Tangan Istimewa Para Mama Penenun Ikat di Belu

Menenun bagi para mama di Belu adalah kehidupan. Kain tenun yang dihasilkan adalah warisan bagi generasi masa depan.

oleh Liputan6.com diperbarui 23 Jul 2018, 13:30 WIB
Diterbitkan 23 Jul 2018, 13:30 WIB
Pariwisata
Festival tenun ikat d Sumba, NTT (Liputan6.com/Ola Keda)

Liputan6.com, Belu - Puluhan mama atau perempuan berkeluarga sibuk mengisi hari-harinya dengan membuat kain tenun ikat di sebuah rumah adat di Desa Paturika, Kecamatan Raimanuk, Belu, Nusa Tenggara Timur (NTT).

Dilansir Antara, perjalanan menuju lokasi dari pusat kota yakni Atambua sejauh sekitar 30 kilometer membutuhkan waktu kurang lebih selama 1,5 jam menumpang kendaraan. Selama perjalanan, akan terlihat pemandangan berupa padang ilalang di sepanjang jalan tersebut.
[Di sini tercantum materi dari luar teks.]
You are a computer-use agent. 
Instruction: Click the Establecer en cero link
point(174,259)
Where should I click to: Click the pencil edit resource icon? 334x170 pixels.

Perjalanan menuju Desa Paturika tidak mudah karena harus melewati medan yang berat. Desa tersebut terletak di Bukit Mandeu yang jalur menuju lokasinya terjal dan berbatu-batu. Dibutuhkan kendaraan bertenaga besar untuk bisa sampai di Desa Paturika, tempat para mama berjumlah sekitar 30 orang itu berkumpul untuk menenun.

Mereka menenun bersama hampir setiap hari dari pukul 09.00 pagi hingga 16.00 WIT, kecuali Minggu. Dari beberapa desa yang terletak di Gunung Mandeu, hanya mama-mama dari Desa Paturika yang menenun secara bersama-sama. Mama-mama di desa-desa lain selain Paturika, biasanya menenun sendiri di rumah masing-masing.

Menurut mereka, menenun adalah kehidupan, untuk mengais rezeki sekaligus upaya melestarikan budaya adat setempat. Mereka pun menurunkan kemampuan menenun itu kepada anak-anak masing-masing.

"Semua mama di sini ajari anak-anak menenun. Kalau mereka (anak-anak) tidak diajari, nanti kami mati, siapa yang bisa meneruskan menenun," kata Yusti Namriahoar, salah seorang perajin kain tenun.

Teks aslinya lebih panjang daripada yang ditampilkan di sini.